EXERCISE: Would you transcribe exactly the lines from the one containing "The height and width of the screenshot is (490, 726)." to the last line of the data below, both ends included, but none of the pictures?

DATA PROVIDED:
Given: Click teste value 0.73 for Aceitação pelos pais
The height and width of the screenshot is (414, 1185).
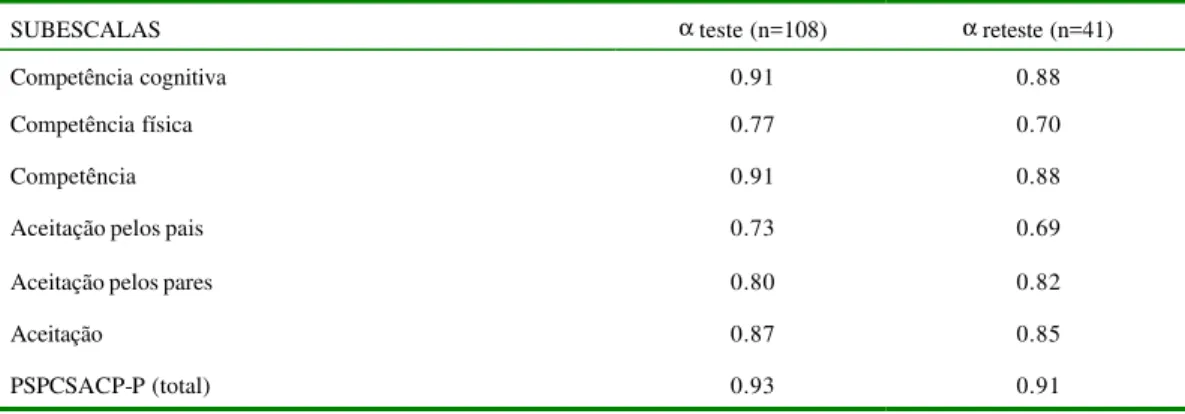Looking at the screenshot, I should point(752,229).
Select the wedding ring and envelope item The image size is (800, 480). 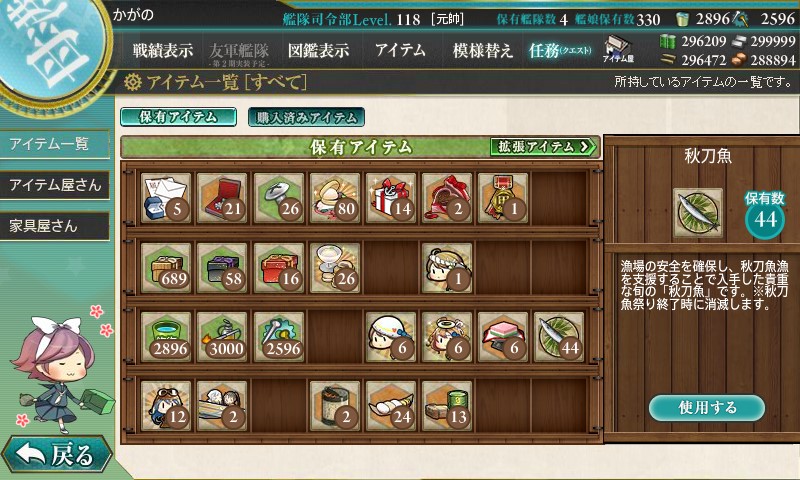tap(166, 198)
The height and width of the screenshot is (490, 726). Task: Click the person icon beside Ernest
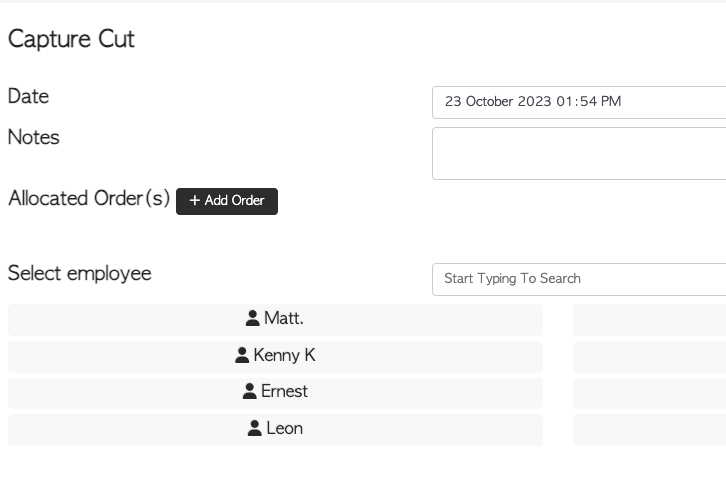(x=249, y=391)
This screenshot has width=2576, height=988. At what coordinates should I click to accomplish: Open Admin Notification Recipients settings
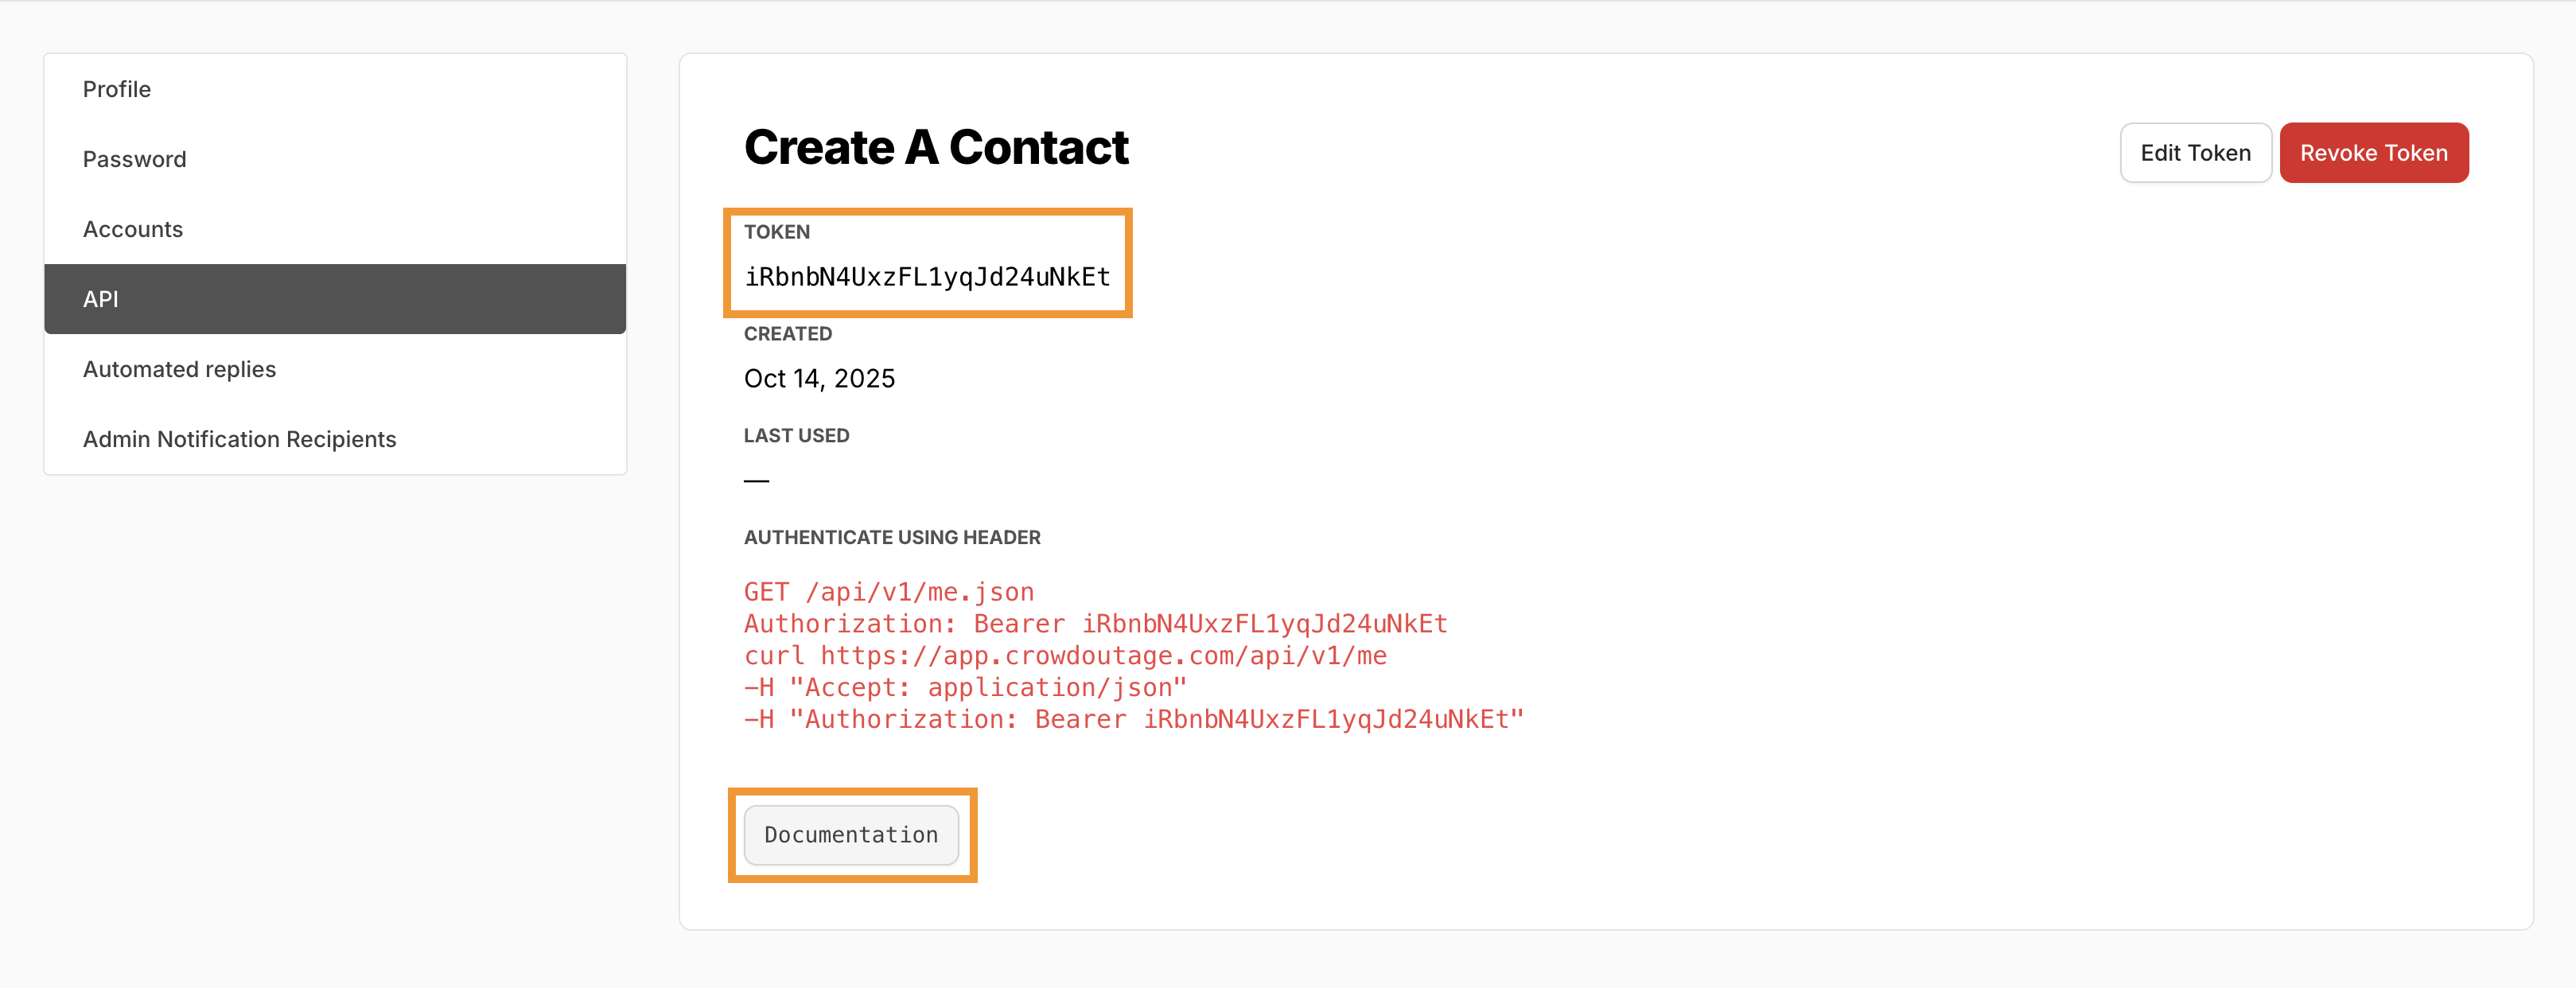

ANSWER TO THIS TASK:
The height and width of the screenshot is (490, 726). Task: Click the person icon beside Ernest
(x=249, y=391)
This screenshot has width=2576, height=988. At what coordinates should I click to accomplish: Open Admin Notification Recipients settings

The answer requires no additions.